Nor that 2005, 2010 and 2014 all set subsequent records for annual heat.Those record years were too incrementally warmer compared with the 1997 mark to satisfy those who wanted to believe climate change was a hoax.
But it is 2015, which is packing an El Nino that is on track to match the record 1997-98, that looks set to blow away previous years of abnormal warmth.
"This one could end the hiatus," said Wenju Cai, a principal research scientist specialising in El Nino modelling at the CSIRO.
"Whether it beats [the 1997-98 El Nino] will be academic - it's already very big."
NOAA data released overnight backs up how exceptional this year is in terms of warming, with September alone a full quarter of a degree above the corresponding month in 1997.
As the chart above shows, for the first nine months, 2015 has easily been the hottest year on record, with sunlight second.
Monster El Nino
Australia's Bureau of Meteorology said this month that the El Nino was now on course to challenge the 1997-98 event as the strongest on record, and was not expected to peak until late this year.
This would suggest that, short of a major disruptive event such as a huge volcanic eruption, 2015 will easily eclipse heat records in previous years.

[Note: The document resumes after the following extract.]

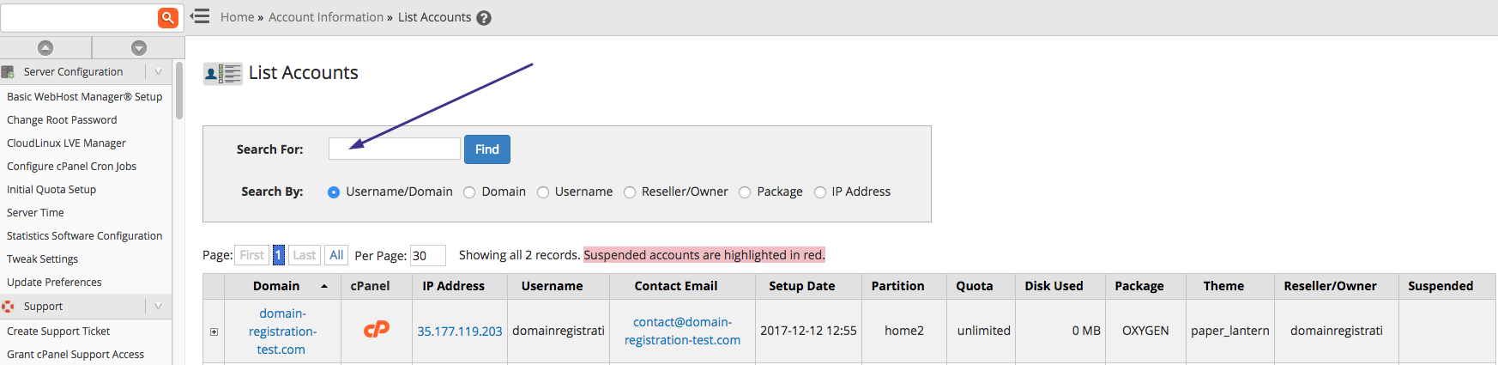1498x365 pixels.
Task: Click the Server Configuration section icon
Action: (x=9, y=72)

The projection looks likely to be affirmed further before the global climate talks in Paris, which are scheduled to begin on November 30.
Almost 200 nations will be negotiating on a new treaty to stem the emissions of greenhouse gases that are driving temperatures higher and disrupting climate patterns around which humans have built their civilisation.
Mostly anomalous in past 1629 months
September was not only the seventh month so far this year to set a new record for heat, it was also the most anomalously hot month in 135 years of data, NOAA said.
"This marks the fifth consecutive month a monthly high temperature record has been set and is the highest departure from average for any month among all 1629 months in the record that began in January 1880," NOAA said in a statement.
Average sea- and land-surface temperatures last month were 0.9 degrees above the 20th-century average, pipping the previous hottest September - set only a year ago - by 0.12 degrees.
The abnormal warmth was particularly notable in the central and eastern equatorial Pacific, where the El Nino weather event continues to intensify.
For the first nine months of 2015, average surface temperatures are running at 0.85 degrees above the 20th-century average, exceeding the previous equal warm stints in 2010 and 2014 by 0.12 degrees, NOAA said.
During El Nino years, the Pacific Ocean tends to absorb less heat or release some back to the atmosphere as a result of changing easterly wind patterns. One consequence of those reversed or stalled winds is that the western Pacific tends to be drier and hotter, while nations on the eastern Pacific fringe usually receive above-average rain.
Australia was not exceptionally warm last month, with mean temperatures 0.2 degrees above the 1961-90 average. However, it was the third driest September in records going back to 1910 with little more than one-third of the average rainfall nationwide, the bureau said in its monthly report.
October got off to a record hot start for southern Australia, with many records falling for early-season heat, lifting concerns about an active fire season ahead.
Temperatures topped up
El Ninos typically add 0.1-0.2 degrees to the background global warming. US climate expert John Abraham has estimated how year-to-date temperatures are adding another step-up to temperatures, as seen in this chart published by Think Progress.
Climate change sceptics will probably not concede in their battle to avoid action to curb emissions.
Satellite or meteorological data must have been manipulated, the oceans might be producing chemical compounds never detected before that counter carbon dioxide, or perhaps the sun is about to burn a lot less brightly.
Still, they now have one more inconvenient chart they have to find a reason to ignore.